====== Source passage

4.2 Compared methods

(1)
HFSNM: FSNM is a feature selection [3, 40] method based on l_2,1-norms minimization [27]. FSNM based on loss function makes the process of feature selection with joint sparsity efficient. The l_2,1-norms used is robust in outlier points. We make Transform FSNM into a hierarchical feature selection algorithm named HFSNM that is applied to hierarchical datasets. We use support vector machine to classify the classes after hierarchical feature selection.
(2)
HmRMR: mRMR [28] algorithm is an approximation of the best maximum dependency feature selection algorithm in theory, which maximizes mutual information between the selected features and the joint distribution of classification variables. HmRMR [15] has feature selection ability for hierarchical datasets. After finishing hierarchical feature selection, we need support vector machine to classify the classes.
(3)
HRelief: Relief [18] algorithm is a feature selection approach. Relief does subset search work instead of global search and gives different weights to different attributes. We modify Relief to HRelief for suiting hierarchical datasets. After feature selection process, support vector machine identifies the classes.
(4)
HFISHER: Fisher Score [9] has good discriminating capability for feature selection. Fisher Score finishes the feature selection process using full data, which is totally labeled. We modify FISHER Score feature selection to HFISHER for hierarchical datasets and use support vector machine to identify the labels.
(5)
LBRM [45]: LBRM algorithm is a hierarchical classification method based on a local Bayes risk minimization approach. The LBRM algorithm balances predicting risks for choose to go to a lower level or to finish the prediction process at nodes on the tree structure. The LBRM algorithm can decide not to go down to the lower level. This step can greatly avoid the inter-level error propagation in the hierarchical structure.

============
====== Dataset excerpt

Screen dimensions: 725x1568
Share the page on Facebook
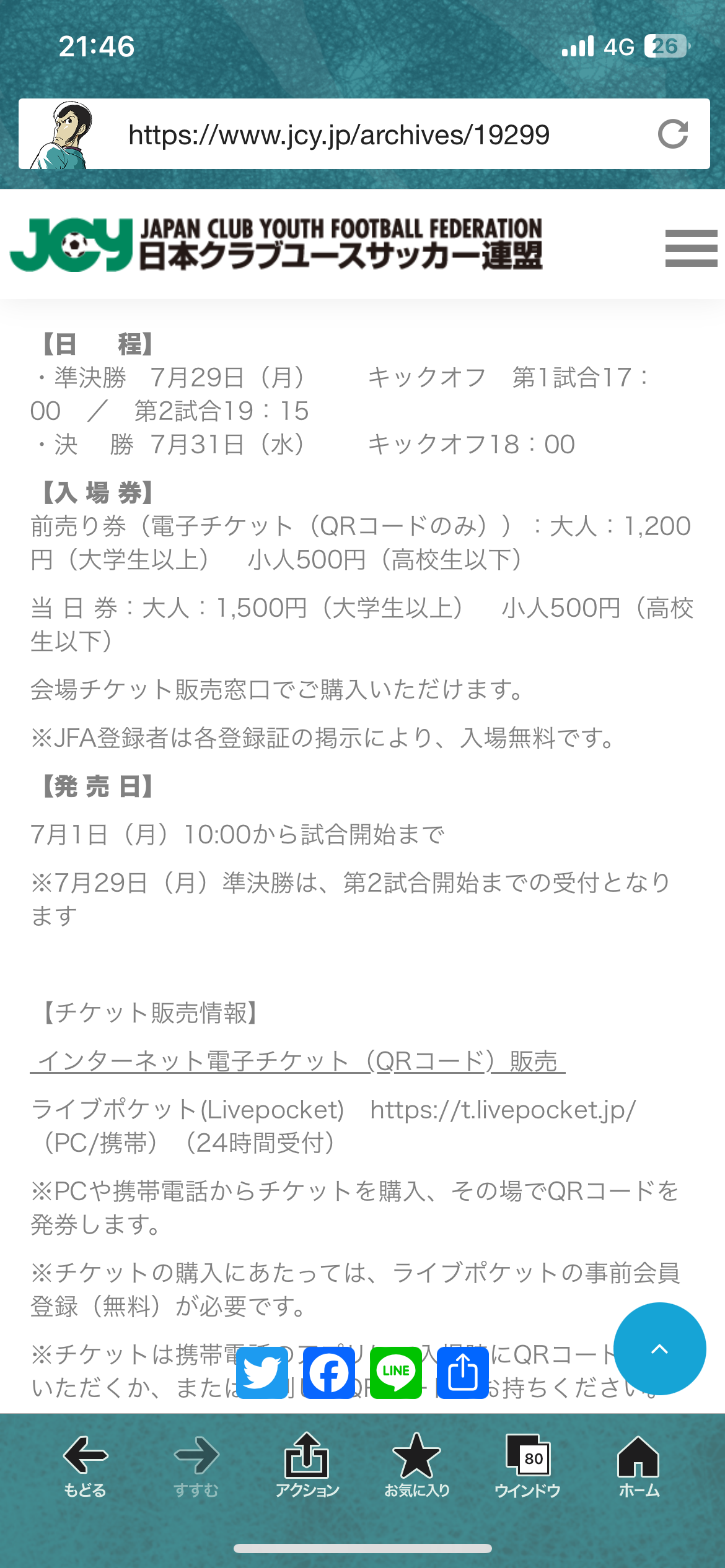pyautogui.click(x=329, y=1373)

============

(Aim):
Reproduce the passage on compared methods starting at "4.2 Compared methods" and ending at "classify the classes.", and substitute "SVM" for "support vector machine". The lines that come with this page are not needed.

(Task output):
4.2 Compared methods

(1)
HFSNM: FSNM is a feature selection [3, 40] method based on l_2,1-norms minimization [27]. FSNM based on loss function makes the process of feature selection with joint sparsity efficient. The l_2,1-norms used is robust in outlier points. We make Transform FSNM into a hierarchical feature selection algorithm named HFSNM that is applied to hierarchical datasets. We use SVM to classify the classes after hierarchical feature selection.
(2)
HmRMR: mRMR [28] algorithm is an approximation of the best maximum dependency feature selection algorithm in theory, which maximizes mutual information between the selected features and the joint distribution of classification variables. HmRMR [15] has feature selection ability for hierarchical datasets. After finishing hierarchical feature selection, we need SVM to classify the classes.